Other priorities were vying for attention amongst SMEs:

“[….] crime, vandalism and the decline of the high street. The larger retailers get it because they get security for crime and, of course, they don’t really want it for their shopping centre to be seen reputationally as having the CT attack.” (0018—South West BID)

The prevailing lack of understanding was articulated by a national trainer at the Emergency Planning College, who ran courses for music festival operators, and suggested that there was a deep tension between the operators and CTSAs around perception of threat in relation to CT advice at major events. This undermined the credibility of CTSAs advice:

“Most of the time at a public event, HVM barriers around the site that would have stopped evacuation…they didn’t need a ring of steel. Some of this advice was going against other risks, so fire risk.” (0026—emergency planner)

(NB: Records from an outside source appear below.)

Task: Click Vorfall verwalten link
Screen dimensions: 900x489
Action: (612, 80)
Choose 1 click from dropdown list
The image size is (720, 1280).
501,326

Operators felt the threat has remained static, but CTSAs still over-specify impractical physical security measures. The sentiments of this interviewee are supported by other research that found evidence of CTSAs making inappropriate recommendations leading to sites being unable to function normally, undermining efforts to improve resilience (McIlhatton et al. 2020).

The above obstacles and absence of any means to compel business to participate in CT training, requires a credible and highly skilled CT professional to negotiate attendance. A key requirement is an understanding of how a target business works and their learning needs (Schein 2010). A re-occurring theme from these interviews was that CT practitioners often fail to understand:

“[.…] their local concerns…you need voices that will support you and you can’t expect it to happen, if the community doesn’t grasp it.” (0025—business continuity adviser)

Trainers were once more seen to be too rigid in their approach and were then surprised that few people turned up for a 2–3 h session. Some successes were recounted by capable, persistent, and flexible CTSAs, who managed to deliver events in hard-to-reach areas, including a street market:

“[….] sometimes there were […] 15-20 people there and I didn’t think it was a waste of my time delivering to 3, to commit to a once every 6-week event for a shorter GRIFFIN, so it was only an hour’s input.” (0007—London CTSA)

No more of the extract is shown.